Cet effet peut encore se retrouver en des lieux publics, sans même que l'horizontalité du sol soit à remettre en question. Le métro new-yorkais a ainsi choisi de poser le carrelage mural en fonction de la pente de l'escalator plutôt que de l'horizontalité du sol. Le parisien égaré en ces lieux aura alors le sentiment que l'américain moyen penche vers l'avant. Et si il est vrai que les têtes s'inclinent vers les marches, le dos des travailleurs se courbe vers l'avant en raison de l'inclinaison contraire du carrelage plutôt que de la volonté manifeste du prolétaire américain d'aller de l'avant vers un avenir glorieux qui lui permettrait de rembourser ses différents crédits. Avec cette image, nous abandonnons le vaisseau spatial qui faisait tanguer les êtres pour entrer dans le monde souterrain du réalisme capitaliste qui fait courber les dos.
2) LA CHAMBRE D'AMES C'est une belle chambre que la chambre d'Adelbert Ames. Une chambre où, bien que debouts et éveillés,les gens font des rêves de nains et de géants. Et si l'adolescent passait à gauche et sa mère à droite, nous aurions alors, devant nos yeux ébahis, une géante regardant un nourrisson. Il se pourrait donc que cette chambre ne soit pas la chambre que nous imaginions, celle que nous attendions et dont l'espace correspond aux pièces que nous connaissons : ces volumes cubiques ou parallépipèdiques que la société occidentale s'acharne à entasser, accumuler et juxtaposer sur la terre qui est ronde.
C'est ainsi que l'horizontale qui sépare le sol en damier du mur aux fenêtres n'est pas plus horizontale qu'elle n'est frontale. Cette ligne de sol s'éloigne fortement de nous, partant de la droite pour fuir vers la gauche, en même temps qu'elle descend brutalement et inexorablement du fils vers la mère.
C'est ainsi que ce qui nous apparait comme une ligne horizontale frontale peut à la fois masquer une ligne fuyante et une ligne oblique. Deux lignes aux orientations différentes prennent l'apparence d'une simple horizontale parce que notre système perceptif préfère, en certaines occasions, les horizontales frontales aux obliques fuyantes.

■ **Exercices à traiter**
**1.** D'après le texte source, en fonction de quoi le métro new-yorkais a-t-il posé son carrelage mural ?
**2.** Transcrivez fidèlement, dans le texte source, le passage allant de « 2) LA CHAMBRE » jusqu'à « qui est ronde. ».
Appuyez-vous exclusivement sur le texte source pour répondre.

■ **Données fournies**
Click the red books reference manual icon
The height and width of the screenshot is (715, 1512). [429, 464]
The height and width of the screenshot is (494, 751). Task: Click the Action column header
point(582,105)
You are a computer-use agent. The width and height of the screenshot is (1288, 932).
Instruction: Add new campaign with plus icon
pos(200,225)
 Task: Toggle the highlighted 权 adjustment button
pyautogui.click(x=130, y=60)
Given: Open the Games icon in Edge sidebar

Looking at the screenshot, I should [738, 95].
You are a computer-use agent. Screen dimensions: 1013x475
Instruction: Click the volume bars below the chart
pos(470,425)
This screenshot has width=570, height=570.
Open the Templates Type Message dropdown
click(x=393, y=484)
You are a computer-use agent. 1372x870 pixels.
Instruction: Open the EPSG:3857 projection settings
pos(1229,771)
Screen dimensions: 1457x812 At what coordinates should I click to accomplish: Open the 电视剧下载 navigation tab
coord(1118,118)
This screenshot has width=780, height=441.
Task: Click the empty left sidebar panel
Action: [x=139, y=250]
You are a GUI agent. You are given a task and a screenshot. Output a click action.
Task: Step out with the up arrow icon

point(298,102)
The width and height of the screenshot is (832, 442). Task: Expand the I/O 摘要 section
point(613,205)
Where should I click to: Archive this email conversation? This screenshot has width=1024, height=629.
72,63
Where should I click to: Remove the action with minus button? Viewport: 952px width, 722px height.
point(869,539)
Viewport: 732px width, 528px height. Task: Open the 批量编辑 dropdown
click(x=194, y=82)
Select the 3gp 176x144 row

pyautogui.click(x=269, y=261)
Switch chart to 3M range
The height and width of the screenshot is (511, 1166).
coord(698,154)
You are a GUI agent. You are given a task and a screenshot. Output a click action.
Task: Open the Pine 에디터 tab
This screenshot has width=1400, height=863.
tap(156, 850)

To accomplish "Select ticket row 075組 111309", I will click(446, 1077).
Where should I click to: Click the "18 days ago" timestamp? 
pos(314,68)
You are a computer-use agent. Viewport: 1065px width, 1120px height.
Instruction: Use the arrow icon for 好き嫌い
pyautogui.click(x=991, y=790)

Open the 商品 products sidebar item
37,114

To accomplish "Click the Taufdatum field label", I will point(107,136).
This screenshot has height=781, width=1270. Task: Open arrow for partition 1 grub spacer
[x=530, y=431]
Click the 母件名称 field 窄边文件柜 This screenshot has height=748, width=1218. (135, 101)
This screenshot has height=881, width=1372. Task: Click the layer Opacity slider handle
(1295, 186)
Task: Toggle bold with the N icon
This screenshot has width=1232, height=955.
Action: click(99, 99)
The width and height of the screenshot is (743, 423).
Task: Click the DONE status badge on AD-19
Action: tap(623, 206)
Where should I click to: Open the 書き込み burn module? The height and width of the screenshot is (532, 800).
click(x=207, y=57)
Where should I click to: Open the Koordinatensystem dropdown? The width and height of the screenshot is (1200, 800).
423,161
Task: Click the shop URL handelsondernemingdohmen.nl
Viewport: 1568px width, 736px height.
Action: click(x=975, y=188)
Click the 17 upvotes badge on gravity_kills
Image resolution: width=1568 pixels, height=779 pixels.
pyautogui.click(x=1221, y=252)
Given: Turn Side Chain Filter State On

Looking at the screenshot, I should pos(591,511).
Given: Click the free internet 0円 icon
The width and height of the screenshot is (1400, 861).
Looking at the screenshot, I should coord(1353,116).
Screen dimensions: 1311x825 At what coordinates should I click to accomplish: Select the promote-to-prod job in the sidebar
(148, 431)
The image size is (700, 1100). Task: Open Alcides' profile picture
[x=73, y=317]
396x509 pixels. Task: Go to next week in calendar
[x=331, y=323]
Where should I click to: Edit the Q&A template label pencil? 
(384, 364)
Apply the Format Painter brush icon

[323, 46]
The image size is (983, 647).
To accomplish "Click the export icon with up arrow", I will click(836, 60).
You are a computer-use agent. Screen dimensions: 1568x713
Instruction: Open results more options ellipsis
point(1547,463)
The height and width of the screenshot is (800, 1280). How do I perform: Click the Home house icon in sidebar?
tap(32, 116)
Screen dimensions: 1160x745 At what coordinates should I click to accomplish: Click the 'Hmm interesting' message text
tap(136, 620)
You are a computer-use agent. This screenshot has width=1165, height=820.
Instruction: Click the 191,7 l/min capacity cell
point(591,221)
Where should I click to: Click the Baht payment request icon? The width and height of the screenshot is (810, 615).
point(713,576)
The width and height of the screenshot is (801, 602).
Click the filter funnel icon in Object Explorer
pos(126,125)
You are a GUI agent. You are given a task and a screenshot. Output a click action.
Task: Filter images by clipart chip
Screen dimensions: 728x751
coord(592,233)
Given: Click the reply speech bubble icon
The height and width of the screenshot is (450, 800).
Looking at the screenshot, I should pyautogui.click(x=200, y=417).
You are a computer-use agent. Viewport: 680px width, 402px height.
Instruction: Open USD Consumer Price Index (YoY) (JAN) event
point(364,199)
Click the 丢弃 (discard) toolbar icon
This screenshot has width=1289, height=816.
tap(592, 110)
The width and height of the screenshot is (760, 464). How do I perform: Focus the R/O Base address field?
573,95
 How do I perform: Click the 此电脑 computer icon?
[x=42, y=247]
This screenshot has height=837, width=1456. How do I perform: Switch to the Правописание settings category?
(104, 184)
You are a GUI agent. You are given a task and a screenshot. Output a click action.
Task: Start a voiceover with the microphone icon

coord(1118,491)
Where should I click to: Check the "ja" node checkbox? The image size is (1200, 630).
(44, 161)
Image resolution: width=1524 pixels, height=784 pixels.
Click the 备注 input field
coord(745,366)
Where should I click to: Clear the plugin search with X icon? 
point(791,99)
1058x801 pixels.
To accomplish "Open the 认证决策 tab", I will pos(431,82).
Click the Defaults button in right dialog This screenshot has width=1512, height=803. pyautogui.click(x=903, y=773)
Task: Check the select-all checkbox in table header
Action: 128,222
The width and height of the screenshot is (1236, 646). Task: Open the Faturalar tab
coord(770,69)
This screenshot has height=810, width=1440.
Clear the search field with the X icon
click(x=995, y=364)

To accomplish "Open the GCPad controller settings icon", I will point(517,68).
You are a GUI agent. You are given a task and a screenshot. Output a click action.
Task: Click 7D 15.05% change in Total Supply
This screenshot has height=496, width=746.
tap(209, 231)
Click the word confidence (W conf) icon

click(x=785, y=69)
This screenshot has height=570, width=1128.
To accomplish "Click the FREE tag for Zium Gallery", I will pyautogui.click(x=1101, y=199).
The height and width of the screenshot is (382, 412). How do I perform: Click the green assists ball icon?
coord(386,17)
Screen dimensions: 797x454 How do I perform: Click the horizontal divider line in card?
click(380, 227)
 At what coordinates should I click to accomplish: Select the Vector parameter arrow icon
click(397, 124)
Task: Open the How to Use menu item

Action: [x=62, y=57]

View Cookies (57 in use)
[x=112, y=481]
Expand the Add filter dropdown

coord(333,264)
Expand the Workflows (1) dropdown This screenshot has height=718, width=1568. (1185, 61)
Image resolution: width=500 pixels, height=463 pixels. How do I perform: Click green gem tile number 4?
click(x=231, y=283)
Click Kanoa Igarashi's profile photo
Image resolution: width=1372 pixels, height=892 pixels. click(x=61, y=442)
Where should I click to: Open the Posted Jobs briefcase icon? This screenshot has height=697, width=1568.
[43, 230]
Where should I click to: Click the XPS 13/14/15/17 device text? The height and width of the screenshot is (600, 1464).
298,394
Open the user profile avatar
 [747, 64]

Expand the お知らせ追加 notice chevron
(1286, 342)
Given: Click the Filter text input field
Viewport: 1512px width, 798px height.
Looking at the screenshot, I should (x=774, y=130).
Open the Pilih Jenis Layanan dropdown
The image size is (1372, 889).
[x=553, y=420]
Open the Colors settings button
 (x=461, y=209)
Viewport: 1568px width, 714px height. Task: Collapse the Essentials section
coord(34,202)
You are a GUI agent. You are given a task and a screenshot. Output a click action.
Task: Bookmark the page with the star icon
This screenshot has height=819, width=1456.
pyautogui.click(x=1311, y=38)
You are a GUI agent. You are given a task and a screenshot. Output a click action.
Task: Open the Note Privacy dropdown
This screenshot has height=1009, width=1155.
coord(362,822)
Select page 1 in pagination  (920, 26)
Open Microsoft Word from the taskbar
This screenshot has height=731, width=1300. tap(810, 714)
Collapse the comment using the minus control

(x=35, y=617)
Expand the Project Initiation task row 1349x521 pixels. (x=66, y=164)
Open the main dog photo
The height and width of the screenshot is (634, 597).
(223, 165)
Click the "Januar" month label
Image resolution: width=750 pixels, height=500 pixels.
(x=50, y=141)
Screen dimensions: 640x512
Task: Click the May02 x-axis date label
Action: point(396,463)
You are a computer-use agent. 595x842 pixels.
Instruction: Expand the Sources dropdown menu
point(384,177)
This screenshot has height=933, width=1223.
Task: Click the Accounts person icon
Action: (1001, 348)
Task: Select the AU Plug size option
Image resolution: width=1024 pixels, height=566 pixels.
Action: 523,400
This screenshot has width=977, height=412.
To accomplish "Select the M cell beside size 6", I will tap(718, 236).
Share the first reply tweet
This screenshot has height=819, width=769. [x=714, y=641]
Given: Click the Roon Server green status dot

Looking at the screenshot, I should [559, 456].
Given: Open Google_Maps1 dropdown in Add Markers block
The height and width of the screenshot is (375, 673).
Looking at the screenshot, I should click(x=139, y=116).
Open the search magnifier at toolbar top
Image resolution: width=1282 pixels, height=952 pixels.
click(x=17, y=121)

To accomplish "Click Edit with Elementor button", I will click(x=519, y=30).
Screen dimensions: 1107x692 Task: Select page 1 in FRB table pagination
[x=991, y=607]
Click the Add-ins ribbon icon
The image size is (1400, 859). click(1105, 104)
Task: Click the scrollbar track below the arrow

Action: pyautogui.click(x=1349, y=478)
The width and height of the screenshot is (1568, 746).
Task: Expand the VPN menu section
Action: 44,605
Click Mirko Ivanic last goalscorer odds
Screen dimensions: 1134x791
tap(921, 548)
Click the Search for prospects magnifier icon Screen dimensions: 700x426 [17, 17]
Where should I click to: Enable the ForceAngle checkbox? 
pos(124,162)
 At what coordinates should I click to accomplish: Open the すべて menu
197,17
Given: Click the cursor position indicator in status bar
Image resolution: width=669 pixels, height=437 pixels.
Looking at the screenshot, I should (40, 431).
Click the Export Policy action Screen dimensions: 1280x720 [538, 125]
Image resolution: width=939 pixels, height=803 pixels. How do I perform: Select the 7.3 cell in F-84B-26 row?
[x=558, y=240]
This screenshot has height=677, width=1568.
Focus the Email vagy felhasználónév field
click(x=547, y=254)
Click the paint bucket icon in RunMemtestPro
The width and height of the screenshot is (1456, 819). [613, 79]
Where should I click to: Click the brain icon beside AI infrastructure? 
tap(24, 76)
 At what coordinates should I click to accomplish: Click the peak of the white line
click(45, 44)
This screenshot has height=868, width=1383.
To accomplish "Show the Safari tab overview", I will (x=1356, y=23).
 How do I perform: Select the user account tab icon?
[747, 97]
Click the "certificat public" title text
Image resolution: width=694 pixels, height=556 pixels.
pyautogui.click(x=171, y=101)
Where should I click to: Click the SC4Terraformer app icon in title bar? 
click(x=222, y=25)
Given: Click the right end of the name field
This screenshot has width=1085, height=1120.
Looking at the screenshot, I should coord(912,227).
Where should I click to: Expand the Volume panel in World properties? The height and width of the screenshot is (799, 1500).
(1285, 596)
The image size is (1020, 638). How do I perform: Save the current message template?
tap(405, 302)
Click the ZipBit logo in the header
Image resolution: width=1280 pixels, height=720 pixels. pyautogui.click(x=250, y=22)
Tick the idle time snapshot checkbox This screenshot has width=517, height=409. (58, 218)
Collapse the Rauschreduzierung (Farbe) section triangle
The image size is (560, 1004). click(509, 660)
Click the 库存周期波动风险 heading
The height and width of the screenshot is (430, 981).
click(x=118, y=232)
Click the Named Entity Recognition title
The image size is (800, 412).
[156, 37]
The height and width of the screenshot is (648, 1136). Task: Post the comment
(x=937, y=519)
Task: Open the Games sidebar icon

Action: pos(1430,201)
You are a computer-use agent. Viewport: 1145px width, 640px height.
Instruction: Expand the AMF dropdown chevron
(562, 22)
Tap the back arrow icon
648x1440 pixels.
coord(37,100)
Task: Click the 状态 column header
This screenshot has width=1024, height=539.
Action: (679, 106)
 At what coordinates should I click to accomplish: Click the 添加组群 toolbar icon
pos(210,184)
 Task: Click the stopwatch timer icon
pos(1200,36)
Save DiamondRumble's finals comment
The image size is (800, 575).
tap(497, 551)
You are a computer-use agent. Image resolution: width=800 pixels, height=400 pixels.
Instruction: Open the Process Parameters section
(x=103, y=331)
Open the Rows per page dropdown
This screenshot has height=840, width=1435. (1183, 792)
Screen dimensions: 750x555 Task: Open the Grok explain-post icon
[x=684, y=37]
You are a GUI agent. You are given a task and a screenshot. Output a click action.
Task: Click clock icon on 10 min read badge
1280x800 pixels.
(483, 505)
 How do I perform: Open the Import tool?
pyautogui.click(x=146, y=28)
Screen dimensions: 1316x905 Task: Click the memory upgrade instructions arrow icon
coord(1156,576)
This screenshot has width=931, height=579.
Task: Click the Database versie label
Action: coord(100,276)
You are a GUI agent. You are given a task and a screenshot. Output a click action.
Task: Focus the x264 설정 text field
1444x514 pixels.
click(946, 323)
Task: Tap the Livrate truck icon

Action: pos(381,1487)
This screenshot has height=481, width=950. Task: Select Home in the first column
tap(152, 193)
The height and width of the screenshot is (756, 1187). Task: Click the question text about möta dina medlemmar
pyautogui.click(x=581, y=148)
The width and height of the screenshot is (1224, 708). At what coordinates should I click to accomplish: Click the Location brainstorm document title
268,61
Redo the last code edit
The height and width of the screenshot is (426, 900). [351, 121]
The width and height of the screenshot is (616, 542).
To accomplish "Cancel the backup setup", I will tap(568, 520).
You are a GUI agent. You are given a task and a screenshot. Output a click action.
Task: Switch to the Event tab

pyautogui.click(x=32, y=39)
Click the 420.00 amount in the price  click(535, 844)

■ **Corrigé des exercices**
**1.** En fonction de la pente de l'escalator plutôt que de l'horizontalité du sol.

**2.**
2) LA CHAMBRE D'AMES C'est une belle chambre que la chambre d'Adelbert Ames. Une chambre où, bien que debouts et éveillés,les gens font des rêves de nains et de géants. Et si l'adolescent passait à gauche et sa mère à droite, nous aurions alors, devant nos yeux ébahis, une géante regardant un nourrisson. Il se pourrait donc que cette chambre ne soit pas la chambre que nous imaginions, celle que nous attendions et dont l'espace correspond aux pièces que nous connaissons : ces volumes cubiques ou parallépipèdiques que la société occidentale s'acharne à entasser, accumuler et juxtaposer sur la terre qui est ronde.